When you reach the line containing "Click the dark", begin copying exactly, and keep going through the last line of the records below, copying nothing before it.

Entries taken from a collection
━━━━
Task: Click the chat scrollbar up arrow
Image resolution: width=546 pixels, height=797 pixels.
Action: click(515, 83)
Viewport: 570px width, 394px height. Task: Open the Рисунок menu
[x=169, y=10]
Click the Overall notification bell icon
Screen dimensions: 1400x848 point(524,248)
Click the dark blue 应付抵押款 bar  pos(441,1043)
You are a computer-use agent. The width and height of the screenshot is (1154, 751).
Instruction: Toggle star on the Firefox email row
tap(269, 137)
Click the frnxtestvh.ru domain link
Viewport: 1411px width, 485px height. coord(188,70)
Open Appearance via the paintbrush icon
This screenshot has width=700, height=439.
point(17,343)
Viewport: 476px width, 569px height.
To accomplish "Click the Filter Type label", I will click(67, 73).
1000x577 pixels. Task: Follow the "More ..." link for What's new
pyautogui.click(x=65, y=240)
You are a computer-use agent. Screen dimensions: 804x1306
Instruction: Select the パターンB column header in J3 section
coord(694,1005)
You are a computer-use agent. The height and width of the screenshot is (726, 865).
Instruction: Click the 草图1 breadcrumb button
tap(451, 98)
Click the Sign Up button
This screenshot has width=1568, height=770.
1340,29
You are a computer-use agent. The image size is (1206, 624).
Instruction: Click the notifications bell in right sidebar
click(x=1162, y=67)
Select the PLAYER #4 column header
━━━━
*Output for this exercise*
Click the dark blue 应付抵押款 bar  pos(441,1043)
You are a computer-use agent. The width and height of the screenshot is (1154, 751).
Instruction: Toggle star on the Firefox email row
tap(269, 137)
Click the frnxtestvh.ru domain link
Viewport: 1411px width, 485px height. coord(188,70)
Open Appearance via the paintbrush icon
This screenshot has width=700, height=439.
point(17,343)
Viewport: 476px width, 569px height.
To accomplish "Click the Filter Type label", I will click(67, 73).
1000x577 pixels. Task: Follow the "More ..." link for What's new
pyautogui.click(x=65, y=240)
You are a computer-use agent. Screen dimensions: 804x1306
Instruction: Select the パターンB column header in J3 section
coord(694,1005)
You are a computer-use agent. The height and width of the screenshot is (726, 865).
Instruction: Click the 草图1 breadcrumb button
tap(451, 98)
Click the Sign Up button
This screenshot has width=1568, height=770.
1340,29
You are a computer-use agent. The image size is (1206, 624).
Instruction: Click the notifications bell in right sidebar
click(x=1162, y=67)
Select the PLAYER #4 column header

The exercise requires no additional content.